Task goal:
Copy the following lines back word for word.

Data to use:
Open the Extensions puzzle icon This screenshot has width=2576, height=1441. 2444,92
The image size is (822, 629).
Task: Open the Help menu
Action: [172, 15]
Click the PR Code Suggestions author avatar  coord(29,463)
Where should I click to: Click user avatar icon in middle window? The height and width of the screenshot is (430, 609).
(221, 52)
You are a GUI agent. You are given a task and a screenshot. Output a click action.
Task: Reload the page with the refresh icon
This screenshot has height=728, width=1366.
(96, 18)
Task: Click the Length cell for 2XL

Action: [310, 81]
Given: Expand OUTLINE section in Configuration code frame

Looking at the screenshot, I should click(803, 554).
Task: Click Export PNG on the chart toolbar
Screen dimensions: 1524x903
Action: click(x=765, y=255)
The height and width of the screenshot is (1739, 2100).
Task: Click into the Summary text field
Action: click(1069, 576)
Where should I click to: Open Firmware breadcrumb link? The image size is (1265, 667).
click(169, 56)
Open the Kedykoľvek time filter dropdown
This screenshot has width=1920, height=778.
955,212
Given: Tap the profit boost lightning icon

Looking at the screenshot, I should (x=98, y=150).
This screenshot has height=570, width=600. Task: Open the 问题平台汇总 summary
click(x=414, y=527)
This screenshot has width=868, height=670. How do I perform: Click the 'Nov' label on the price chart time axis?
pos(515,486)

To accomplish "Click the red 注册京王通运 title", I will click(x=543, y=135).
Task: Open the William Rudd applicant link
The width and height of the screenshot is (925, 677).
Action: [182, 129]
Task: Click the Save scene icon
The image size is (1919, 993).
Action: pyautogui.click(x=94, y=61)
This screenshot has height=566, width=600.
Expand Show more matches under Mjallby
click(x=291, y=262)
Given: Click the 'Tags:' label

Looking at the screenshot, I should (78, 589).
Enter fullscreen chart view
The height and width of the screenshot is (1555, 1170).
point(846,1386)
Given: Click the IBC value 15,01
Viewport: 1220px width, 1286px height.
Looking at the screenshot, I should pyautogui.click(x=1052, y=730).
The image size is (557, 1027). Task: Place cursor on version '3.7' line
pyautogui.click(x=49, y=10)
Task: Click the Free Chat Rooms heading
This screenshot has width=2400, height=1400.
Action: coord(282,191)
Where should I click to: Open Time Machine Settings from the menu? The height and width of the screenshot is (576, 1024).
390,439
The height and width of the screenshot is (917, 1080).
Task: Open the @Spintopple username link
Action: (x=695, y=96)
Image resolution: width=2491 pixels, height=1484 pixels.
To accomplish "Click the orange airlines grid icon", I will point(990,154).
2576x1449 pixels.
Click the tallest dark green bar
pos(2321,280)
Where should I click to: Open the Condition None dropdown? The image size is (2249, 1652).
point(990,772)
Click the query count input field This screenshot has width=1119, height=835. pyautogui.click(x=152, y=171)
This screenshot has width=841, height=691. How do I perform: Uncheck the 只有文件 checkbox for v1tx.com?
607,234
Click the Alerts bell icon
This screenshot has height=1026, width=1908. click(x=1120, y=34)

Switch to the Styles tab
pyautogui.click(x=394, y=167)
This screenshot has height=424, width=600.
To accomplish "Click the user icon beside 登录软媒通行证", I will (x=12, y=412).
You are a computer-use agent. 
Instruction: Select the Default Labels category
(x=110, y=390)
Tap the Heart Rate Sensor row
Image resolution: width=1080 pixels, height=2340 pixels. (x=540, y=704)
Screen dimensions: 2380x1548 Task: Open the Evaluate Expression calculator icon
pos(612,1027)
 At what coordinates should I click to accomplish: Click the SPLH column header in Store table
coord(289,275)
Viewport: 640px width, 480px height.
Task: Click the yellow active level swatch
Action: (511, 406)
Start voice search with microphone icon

Exercise result:
Open the Extensions puzzle icon This screenshot has width=2576, height=1441. 2444,92
The image size is (822, 629).
Task: Open the Help menu
Action: [172, 15]
Click the PR Code Suggestions author avatar  coord(29,463)
Where should I click to: Click user avatar icon in middle window? The height and width of the screenshot is (430, 609).
(221, 52)
You are a GUI agent. You are given a task and a screenshot. Output a click action.
Task: Reload the page with the refresh icon
This screenshot has height=728, width=1366.
(96, 18)
Task: Click the Length cell for 2XL

Action: [310, 81]
Given: Expand OUTLINE section in Configuration code frame

Looking at the screenshot, I should click(803, 554).
Task: Click Export PNG on the chart toolbar
Screen dimensions: 1524x903
Action: click(x=765, y=255)
The height and width of the screenshot is (1739, 2100).
Task: Click into the Summary text field
Action: click(1069, 576)
Where should I click to: Open Firmware breadcrumb link? The image size is (1265, 667).
click(169, 56)
Open the Kedykoľvek time filter dropdown
This screenshot has width=1920, height=778.
955,212
Given: Tap the profit boost lightning icon

Looking at the screenshot, I should (x=98, y=150).
This screenshot has height=570, width=600. Task: Open the 问题平台汇总 summary
click(x=414, y=527)
This screenshot has width=868, height=670. How do I perform: Click the 'Nov' label on the price chart time axis?
pos(515,486)

To accomplish "Click the red 注册京王通运 title", I will click(x=543, y=135).
Task: Open the William Rudd applicant link
The width and height of the screenshot is (925, 677).
Action: [182, 129]
Task: Click the Save scene icon
The image size is (1919, 993).
Action: pyautogui.click(x=94, y=61)
This screenshot has height=566, width=600.
Expand Show more matches under Mjallby
click(x=291, y=262)
Given: Click the 'Tags:' label

Looking at the screenshot, I should (78, 589).
Enter fullscreen chart view
The height and width of the screenshot is (1555, 1170).
point(846,1386)
Given: Click the IBC value 15,01
Viewport: 1220px width, 1286px height.
Looking at the screenshot, I should pyautogui.click(x=1052, y=730).
The image size is (557, 1027). Task: Place cursor on version '3.7' line
pyautogui.click(x=49, y=10)
Task: Click the Free Chat Rooms heading
This screenshot has width=2400, height=1400.
Action: coord(282,191)
Where should I click to: Open Time Machine Settings from the menu? The height and width of the screenshot is (576, 1024).
390,439
The height and width of the screenshot is (917, 1080).
Task: Open the @Spintopple username link
Action: (x=695, y=96)
Image resolution: width=2491 pixels, height=1484 pixels.
To accomplish "Click the orange airlines grid icon", I will point(990,154).
2576x1449 pixels.
Click the tallest dark green bar
pos(2321,280)
Where should I click to: Open the Condition None dropdown? The image size is (2249, 1652).
point(990,772)
Click the query count input field This screenshot has width=1119, height=835. pyautogui.click(x=152, y=171)
This screenshot has width=841, height=691. How do I perform: Uncheck the 只有文件 checkbox for v1tx.com?
607,234
Click the Alerts bell icon
This screenshot has height=1026, width=1908. click(x=1120, y=34)

Switch to the Styles tab
pyautogui.click(x=394, y=167)
This screenshot has height=424, width=600.
To accomplish "Click the user icon beside 登录软媒通行证", I will (x=12, y=412).
You are a computer-use agent. 
Instruction: Select the Default Labels category
(x=110, y=390)
Tap the Heart Rate Sensor row
Image resolution: width=1080 pixels, height=2340 pixels. (x=540, y=704)
Screen dimensions: 2380x1548 Task: Open the Evaluate Expression calculator icon
pos(612,1027)
 At what coordinates should I click to accomplish: Click the SPLH column header in Store table
coord(289,275)
Viewport: 640px width, 480px height.
Task: Click the yellow active level swatch
Action: (511, 406)
Start voice search with microphone icon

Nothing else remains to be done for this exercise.